§ What the task requires: Please repeat the forum post on pruning redundant graph edges word for word, in full.

§ Passage:
━━━━━━━━━━━━━━━━━━━━
If there are two edges from A to B, then remove one.
If there is an edge from A to B, and a path of length n>1 from A to B
then remove the edge. (path does not have edge because lack of cycles in
graph). This probably can be done with matrix operations:
1) Make adjacency matrix A(1)
2) Perform A(n+1)=(A(n)*A(n))+A(n) until fix point achieved*
3) Perform M=A(n)*A(1) to get reach on path lengths > 1
4) Remove edges from graph found in M
* Note "+" is cell-wise binary OR
Warning: This is completely made up by a guy with rusty math skills.
Be sure to verify algorithm.
Alexandros Marinos wrote:
> Hello JGraphT team,
>
> First of all, i'd like to congratulate you on the excelent work you
> have put
> in making this library a stable and useful piece of open source
> software. On
> to my problem:
>
> I'll start with my general problem, continue with the solution strategy i
> have followed so i can get to the specific problem i have encountered. If
> anyone knows of a solution/algorithm that i can apply at an earlier
> part of
> the process, that is welcome too.
━━━━━━━━━━━━━━━━━━━━
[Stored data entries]

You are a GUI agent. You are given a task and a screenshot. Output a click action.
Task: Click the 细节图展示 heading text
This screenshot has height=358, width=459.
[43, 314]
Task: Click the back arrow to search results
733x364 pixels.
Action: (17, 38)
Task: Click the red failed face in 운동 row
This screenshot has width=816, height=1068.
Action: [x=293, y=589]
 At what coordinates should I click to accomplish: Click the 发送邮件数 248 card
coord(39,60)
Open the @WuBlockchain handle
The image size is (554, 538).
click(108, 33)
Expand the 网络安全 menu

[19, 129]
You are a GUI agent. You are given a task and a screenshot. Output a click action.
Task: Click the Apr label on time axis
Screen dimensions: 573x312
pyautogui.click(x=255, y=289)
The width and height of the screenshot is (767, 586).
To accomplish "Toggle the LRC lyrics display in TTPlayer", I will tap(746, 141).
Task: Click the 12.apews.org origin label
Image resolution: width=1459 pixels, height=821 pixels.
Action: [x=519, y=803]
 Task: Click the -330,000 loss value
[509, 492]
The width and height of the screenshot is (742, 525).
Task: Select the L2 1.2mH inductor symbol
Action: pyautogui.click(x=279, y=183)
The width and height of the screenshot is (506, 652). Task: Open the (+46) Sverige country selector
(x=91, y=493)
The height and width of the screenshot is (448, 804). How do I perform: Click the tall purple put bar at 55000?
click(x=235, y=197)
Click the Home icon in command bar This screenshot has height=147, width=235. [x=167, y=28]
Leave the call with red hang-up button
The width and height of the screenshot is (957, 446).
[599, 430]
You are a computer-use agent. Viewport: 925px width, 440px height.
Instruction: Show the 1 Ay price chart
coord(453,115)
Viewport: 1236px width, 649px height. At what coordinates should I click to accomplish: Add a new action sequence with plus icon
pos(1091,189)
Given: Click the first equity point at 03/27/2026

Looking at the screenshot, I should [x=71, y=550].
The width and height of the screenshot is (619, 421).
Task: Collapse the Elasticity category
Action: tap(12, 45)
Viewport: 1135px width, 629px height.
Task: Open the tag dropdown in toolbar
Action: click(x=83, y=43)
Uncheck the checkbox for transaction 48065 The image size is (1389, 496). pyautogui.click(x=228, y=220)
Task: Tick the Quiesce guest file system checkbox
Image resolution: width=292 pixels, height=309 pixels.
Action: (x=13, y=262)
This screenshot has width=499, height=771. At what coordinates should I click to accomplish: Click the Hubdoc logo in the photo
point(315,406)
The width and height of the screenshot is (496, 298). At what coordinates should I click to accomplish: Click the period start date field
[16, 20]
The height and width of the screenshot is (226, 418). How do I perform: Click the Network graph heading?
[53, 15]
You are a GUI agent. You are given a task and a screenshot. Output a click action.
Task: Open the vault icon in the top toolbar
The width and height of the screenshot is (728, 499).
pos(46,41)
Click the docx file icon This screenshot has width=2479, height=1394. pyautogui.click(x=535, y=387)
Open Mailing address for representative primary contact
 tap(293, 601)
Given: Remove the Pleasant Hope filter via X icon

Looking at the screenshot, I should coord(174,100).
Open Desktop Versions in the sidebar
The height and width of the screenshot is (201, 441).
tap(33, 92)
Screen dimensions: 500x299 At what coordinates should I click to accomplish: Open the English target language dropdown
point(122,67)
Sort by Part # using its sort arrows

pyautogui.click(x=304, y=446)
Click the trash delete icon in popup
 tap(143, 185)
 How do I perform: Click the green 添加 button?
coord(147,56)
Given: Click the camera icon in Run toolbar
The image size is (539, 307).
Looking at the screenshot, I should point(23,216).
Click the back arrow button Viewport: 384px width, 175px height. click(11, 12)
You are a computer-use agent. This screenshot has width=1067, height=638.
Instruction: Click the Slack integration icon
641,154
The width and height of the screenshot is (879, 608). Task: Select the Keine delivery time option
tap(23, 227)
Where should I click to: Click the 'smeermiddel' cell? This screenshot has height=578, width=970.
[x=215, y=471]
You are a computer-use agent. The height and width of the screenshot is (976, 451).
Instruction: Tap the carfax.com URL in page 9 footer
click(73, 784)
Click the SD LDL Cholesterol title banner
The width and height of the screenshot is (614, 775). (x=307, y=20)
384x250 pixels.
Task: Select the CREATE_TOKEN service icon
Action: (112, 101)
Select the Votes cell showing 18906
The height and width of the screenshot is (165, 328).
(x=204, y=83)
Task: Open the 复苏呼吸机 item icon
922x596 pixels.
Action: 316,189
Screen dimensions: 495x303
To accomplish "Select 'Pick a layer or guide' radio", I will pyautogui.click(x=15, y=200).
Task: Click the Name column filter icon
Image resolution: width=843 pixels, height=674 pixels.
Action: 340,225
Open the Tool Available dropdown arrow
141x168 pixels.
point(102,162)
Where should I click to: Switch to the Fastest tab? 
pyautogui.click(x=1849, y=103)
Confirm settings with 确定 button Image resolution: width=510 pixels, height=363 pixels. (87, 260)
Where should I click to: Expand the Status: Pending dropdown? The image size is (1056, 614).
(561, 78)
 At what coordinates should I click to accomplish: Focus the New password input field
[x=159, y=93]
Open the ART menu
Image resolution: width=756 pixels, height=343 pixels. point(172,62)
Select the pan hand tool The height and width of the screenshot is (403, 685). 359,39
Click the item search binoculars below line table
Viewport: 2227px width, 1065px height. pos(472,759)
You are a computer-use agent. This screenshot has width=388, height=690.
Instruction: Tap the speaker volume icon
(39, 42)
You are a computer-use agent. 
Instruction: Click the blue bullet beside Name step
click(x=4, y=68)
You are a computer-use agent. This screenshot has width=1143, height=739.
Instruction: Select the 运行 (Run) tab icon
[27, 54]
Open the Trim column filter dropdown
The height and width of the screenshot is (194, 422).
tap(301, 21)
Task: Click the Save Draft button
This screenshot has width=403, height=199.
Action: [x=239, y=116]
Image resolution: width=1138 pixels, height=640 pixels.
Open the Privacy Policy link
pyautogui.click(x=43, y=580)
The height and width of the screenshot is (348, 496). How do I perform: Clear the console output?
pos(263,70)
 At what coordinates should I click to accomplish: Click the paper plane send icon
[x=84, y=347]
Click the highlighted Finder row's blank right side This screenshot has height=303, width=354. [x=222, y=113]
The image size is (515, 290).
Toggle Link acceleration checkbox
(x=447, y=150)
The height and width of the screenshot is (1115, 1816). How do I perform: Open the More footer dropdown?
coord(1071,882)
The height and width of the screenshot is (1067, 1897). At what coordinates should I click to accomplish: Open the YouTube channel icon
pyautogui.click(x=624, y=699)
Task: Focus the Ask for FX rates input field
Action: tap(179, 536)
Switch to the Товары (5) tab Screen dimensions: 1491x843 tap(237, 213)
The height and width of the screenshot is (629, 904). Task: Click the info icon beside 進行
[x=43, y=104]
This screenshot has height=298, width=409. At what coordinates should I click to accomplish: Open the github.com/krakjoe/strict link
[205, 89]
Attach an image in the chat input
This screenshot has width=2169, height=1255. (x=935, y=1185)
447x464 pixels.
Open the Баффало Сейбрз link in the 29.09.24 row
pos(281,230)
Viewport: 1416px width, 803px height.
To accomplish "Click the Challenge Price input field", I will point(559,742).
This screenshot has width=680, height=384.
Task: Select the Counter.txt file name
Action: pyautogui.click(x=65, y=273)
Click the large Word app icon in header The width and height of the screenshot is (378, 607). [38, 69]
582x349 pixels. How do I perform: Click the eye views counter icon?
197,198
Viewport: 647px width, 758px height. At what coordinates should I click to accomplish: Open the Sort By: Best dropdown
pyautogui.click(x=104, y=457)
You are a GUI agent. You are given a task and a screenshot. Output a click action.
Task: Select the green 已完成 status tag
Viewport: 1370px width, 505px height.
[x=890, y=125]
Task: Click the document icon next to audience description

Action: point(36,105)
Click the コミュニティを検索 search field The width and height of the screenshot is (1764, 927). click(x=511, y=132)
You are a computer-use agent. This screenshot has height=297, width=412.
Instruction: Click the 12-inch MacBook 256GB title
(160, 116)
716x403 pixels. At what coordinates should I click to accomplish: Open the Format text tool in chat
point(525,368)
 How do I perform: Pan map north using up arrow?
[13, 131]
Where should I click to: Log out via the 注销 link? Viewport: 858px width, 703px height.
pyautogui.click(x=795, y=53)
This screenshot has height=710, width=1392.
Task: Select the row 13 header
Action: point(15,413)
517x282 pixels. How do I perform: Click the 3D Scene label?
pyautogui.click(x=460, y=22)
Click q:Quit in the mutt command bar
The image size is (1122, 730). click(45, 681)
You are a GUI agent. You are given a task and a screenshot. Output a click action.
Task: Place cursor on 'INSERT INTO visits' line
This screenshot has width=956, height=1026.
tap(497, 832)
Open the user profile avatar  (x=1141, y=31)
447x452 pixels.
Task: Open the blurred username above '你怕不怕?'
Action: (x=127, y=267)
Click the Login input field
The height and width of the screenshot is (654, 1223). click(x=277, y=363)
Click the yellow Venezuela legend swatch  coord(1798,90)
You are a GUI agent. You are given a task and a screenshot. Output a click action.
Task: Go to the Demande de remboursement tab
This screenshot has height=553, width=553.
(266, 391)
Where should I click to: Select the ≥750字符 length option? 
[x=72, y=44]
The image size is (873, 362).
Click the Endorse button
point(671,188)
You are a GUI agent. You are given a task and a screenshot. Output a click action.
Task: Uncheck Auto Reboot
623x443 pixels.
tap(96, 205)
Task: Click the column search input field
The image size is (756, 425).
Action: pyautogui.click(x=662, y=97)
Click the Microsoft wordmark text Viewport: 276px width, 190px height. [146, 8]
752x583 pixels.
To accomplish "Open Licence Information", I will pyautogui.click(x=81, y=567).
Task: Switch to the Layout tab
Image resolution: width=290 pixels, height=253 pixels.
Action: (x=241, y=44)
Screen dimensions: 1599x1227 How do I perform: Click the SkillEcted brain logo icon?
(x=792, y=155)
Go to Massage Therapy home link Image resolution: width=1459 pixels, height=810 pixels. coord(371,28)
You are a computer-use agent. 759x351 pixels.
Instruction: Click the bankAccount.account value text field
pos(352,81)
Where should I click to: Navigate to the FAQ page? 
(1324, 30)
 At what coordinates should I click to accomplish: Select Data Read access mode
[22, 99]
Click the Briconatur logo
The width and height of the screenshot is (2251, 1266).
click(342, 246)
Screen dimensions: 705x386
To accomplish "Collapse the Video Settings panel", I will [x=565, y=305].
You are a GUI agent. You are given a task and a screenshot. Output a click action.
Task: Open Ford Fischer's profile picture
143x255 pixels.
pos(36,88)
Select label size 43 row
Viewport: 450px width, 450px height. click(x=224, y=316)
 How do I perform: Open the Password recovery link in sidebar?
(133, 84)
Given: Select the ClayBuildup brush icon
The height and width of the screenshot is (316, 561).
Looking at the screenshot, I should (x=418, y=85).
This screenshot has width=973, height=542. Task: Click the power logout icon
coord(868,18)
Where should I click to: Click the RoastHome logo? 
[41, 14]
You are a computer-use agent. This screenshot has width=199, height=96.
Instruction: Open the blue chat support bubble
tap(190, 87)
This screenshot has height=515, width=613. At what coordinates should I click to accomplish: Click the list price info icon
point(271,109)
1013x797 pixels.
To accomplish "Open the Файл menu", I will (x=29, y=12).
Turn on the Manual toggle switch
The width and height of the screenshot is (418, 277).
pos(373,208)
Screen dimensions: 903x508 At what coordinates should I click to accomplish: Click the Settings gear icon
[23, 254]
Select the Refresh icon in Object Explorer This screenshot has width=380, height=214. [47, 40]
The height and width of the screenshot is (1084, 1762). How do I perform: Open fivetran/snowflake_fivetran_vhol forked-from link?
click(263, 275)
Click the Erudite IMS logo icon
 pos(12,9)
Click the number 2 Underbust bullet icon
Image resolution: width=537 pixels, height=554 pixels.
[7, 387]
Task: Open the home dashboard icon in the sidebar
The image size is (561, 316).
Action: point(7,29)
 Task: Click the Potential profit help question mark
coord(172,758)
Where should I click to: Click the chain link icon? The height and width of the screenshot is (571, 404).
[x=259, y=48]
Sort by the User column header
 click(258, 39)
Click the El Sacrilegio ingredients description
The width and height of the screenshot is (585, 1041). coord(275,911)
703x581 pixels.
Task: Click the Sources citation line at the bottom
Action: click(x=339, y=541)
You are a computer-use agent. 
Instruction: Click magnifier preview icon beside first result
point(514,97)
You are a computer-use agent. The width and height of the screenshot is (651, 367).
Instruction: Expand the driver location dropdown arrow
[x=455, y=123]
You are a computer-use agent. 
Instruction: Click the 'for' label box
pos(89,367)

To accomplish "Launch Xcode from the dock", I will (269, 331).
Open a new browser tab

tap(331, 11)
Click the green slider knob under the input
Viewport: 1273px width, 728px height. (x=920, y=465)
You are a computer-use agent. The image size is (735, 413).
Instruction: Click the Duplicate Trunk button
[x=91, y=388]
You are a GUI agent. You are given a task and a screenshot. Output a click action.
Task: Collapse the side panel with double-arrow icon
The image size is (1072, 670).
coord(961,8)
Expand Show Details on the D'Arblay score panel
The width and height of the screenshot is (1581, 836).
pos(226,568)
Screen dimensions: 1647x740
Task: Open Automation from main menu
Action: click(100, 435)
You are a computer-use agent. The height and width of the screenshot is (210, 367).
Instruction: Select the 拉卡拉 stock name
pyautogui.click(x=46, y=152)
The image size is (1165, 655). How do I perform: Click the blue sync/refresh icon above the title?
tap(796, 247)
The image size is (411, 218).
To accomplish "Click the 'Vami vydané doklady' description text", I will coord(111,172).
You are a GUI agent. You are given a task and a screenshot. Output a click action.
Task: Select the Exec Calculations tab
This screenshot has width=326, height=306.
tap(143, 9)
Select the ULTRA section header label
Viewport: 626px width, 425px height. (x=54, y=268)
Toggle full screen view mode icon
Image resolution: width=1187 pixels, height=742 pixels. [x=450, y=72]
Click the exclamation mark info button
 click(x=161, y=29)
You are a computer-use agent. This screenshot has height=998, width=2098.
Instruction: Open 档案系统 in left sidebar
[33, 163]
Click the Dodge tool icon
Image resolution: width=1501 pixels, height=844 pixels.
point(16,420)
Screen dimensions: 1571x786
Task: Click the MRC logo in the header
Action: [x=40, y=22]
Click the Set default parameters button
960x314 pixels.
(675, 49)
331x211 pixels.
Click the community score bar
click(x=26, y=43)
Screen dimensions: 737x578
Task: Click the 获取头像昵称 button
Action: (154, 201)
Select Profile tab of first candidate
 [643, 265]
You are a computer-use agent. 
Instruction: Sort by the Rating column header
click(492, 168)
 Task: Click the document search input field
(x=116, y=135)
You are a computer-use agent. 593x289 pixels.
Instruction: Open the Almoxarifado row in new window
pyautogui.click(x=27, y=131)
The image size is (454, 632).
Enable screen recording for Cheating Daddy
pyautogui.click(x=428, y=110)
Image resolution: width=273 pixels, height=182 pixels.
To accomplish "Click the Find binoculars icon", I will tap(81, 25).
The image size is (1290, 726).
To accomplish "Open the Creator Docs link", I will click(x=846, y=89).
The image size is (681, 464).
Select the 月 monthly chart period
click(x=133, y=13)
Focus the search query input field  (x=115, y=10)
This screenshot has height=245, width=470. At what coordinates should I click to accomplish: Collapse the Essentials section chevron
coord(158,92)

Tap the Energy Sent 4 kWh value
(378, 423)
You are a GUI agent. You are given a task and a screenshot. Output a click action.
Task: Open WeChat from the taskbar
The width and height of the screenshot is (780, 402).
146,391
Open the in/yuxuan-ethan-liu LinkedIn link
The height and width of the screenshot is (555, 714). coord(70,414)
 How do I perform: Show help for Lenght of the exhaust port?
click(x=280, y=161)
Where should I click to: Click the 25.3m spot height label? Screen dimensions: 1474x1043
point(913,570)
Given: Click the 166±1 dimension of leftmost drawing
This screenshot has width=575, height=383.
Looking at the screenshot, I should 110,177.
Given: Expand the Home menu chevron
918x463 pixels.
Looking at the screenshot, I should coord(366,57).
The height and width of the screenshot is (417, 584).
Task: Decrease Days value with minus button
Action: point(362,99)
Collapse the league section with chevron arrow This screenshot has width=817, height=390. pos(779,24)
━━━━━━━━━━━━━━━━━━━━
§ Correct answer:
If there are two edges from A to B, then remove one.
If there is an edge from A to B, and a path of length n>1 from A to B
then remove the edge. (path does not have edge because lack of cycles in
graph). This probably can be done with matrix operations:
1) Make adjacency matrix A(1)
2) Perform A(n+1)=(A(n)*A(n))+A(n) until fix point achieved*
3) Perform M=A(n)*A(1) to get reach on path lengths > 1
4) Remove edges from graph found in M
* Note "+" is cell-wise binary OR
Warning: This is completely made up by a guy with rusty math skills.
Be sure to verify algorithm.
Alexandros Marinos wrote:
> Hello JGraphT team,
>
> First of all, i'd like to congratulate you on the excelent work you
> have put
> in making this library a stable and useful piece of open source
> software. On
> to my problem:
>
> I'll start with my general problem, continue with the solution strategy i
> have followed so i can get to the specific problem i have encountered. If
> anyone knows of a solution/algorithm that i can apply at an earlier
> part of
> the process, that is welcome too.